Weisgrau grew up the son of a nurse and brother of a physician. In college, he became interested in public health and so, for his graduate school work, attended the Johns Hopkins School of Public Health in Baltimore. After graduating, he worked for the state health department and then at the Health Care Financing Administration (now the Centers for Medicare & Medicaid Services).

“I’ve always considered myself to be a champion of the underdog,” he says. “People with means and money will never have problems in getting their needs met. The more interesting work for me is how do we expand all those great things we have in our health care system to everybody who may need it.”

While working for the federal government, Weisgrau got involved in rural health. It was in that field that he met Steve McDowell, of Lawrence, who asked if he wanted to partner with him on a rural health consulting firm in Kansas. Weisgrau, a city boy through and through, thought McDowell was joking. He wasn’t. Weisgrau visited Lawrence, liked what he saw and decided to make it his home.

He worked for nearly a decade consulting rural communities and states across the nation on how to design systems that preserved their access to health care. He later did research for the Kansas Health Institute and advised Lawrence call center Vangent after it got the contract to operate 1-800-MEDICARE (Weisgrau notes that the Affordable Care Act hotline, which Vangent will also run, will not be 1-800-OBAMACARE).

A few years ago, six Kansas health foundations came together and decided they needed a way to inform Kansans directly about the new health care law. They needed a public face to spearhead that effort, to people in the state not only about the broad aims of the Affordable Care Act but the minutiae as well. They needed a health-policy guru. They called Weisgrau.

“He really understands what the health care law is all about and he’s worked in some of those systems, so he’s very knowledgeable about how it affects not only consumers but providers and other nonprofit organizations,” said Billie Hall, CEO of the Topeka-based Sunflower Foundation, one of the six Kansas health foundations that make up the Kansas Grantmakers in Health consortium. Hall said that while the role wasn’t designed specifically for Weisgrau it might as well have been. “There aren’t many people out there who can bring all of those things to the table.”

Walking health-policy dictionary

Weisgrau is blessed with the unique ability to break down wonky policy details into succinct sound bites without losing the complexity. For example, he says the Affordable Care Act will give more people private insurance and more people public insurance; the basic way America pays for its health care will not change.
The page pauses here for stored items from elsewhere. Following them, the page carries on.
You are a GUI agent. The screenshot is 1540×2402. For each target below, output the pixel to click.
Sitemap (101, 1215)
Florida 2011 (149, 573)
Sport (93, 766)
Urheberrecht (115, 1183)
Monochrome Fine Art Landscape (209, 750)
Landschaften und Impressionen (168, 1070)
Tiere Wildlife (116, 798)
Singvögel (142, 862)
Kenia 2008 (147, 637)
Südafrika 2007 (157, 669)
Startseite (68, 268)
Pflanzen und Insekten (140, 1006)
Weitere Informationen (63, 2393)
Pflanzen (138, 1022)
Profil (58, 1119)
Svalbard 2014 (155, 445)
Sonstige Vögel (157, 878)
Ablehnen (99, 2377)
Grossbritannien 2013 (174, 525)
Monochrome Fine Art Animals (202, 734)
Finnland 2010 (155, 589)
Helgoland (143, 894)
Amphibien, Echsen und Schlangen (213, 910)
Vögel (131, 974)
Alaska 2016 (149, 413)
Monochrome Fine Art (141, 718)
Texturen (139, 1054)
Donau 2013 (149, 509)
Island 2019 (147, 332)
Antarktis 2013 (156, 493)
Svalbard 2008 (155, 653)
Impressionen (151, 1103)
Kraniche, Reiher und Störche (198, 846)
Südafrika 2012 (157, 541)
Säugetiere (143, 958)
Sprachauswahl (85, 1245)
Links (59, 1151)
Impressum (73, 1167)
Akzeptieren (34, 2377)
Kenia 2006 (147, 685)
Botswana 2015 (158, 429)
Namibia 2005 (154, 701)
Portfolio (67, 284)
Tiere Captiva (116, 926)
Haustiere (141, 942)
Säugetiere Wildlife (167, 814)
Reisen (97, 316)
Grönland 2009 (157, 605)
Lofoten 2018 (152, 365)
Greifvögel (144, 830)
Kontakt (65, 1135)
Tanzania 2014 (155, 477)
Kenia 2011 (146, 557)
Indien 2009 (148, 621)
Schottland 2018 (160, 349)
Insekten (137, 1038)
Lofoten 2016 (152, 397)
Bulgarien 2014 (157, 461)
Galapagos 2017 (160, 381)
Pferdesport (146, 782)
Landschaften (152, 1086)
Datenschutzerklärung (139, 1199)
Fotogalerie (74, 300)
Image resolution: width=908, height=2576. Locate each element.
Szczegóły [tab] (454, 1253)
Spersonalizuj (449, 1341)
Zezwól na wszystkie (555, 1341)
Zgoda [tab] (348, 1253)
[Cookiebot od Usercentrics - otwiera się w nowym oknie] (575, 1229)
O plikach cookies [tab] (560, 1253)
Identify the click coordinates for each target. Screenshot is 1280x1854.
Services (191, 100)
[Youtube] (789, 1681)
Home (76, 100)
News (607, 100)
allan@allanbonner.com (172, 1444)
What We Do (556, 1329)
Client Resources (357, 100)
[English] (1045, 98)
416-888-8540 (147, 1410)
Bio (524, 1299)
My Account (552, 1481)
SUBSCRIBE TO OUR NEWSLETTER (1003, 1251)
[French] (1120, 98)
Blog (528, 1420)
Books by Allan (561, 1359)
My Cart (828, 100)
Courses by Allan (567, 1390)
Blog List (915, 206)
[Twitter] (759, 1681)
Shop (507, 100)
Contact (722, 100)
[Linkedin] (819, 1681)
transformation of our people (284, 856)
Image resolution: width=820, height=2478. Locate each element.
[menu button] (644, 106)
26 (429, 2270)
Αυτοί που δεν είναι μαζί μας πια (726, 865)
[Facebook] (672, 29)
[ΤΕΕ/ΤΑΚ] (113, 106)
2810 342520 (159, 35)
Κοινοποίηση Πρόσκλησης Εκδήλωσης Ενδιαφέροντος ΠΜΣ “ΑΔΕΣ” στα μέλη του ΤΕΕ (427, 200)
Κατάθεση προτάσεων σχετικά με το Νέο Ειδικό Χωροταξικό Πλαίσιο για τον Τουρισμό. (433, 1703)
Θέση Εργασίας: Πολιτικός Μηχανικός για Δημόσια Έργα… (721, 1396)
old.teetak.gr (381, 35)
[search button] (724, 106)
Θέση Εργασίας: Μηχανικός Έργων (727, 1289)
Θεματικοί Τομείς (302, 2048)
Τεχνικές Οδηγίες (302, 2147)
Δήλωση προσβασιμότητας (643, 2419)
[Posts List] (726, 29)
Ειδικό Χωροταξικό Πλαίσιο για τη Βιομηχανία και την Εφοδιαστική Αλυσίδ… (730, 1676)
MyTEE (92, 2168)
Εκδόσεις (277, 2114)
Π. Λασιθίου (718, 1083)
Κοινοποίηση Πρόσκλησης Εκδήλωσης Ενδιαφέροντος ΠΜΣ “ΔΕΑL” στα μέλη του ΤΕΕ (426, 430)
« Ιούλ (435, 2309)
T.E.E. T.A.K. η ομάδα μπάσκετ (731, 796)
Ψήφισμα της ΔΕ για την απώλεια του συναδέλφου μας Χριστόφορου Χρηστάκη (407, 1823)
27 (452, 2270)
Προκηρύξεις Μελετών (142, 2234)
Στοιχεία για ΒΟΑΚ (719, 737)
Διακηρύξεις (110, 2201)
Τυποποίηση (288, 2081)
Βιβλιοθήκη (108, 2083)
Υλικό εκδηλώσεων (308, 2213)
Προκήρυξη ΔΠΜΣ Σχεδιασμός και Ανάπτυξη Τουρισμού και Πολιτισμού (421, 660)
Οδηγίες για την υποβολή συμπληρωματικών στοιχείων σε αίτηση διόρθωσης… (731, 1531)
“He’s like a Yoda of health care in a lot of ways,” said Jon Stewart, CEO of Lawrence’s Heartland Community Health Center. “He’s been doing this his whole life, so he’s very articulate.”

“He does a great job of trying to bring these issues down to a very basic level where folks can understand it,” added Linda Sheppard, director of health care policy and analysis at the Kansas Insurance Department, who has served on several panels with Weisgrau and, like him, is one of the few people in Kansas to have read the entire 960-page Affordable Care Act. “I would definitely consider him to be one of the most informed people about the law in our state.”

Weisgrau has an agreement to head the Health Reform Resource Project through 2015. Beyond that, he isn’t sure what he’ll be doing but knows his services will be needed somewhere.

“If in some magical fantasy world, the Affordable Care Act was implemented perfectly and worked as expected, we’re still going to have health policy problems we’re going to have to deal with,” he said, later adding: “Health care is never going to be like buying a toaster. We’re never going to understand it as well as our providers do. We’re always going to have to rely on getting good advice from people we trust.”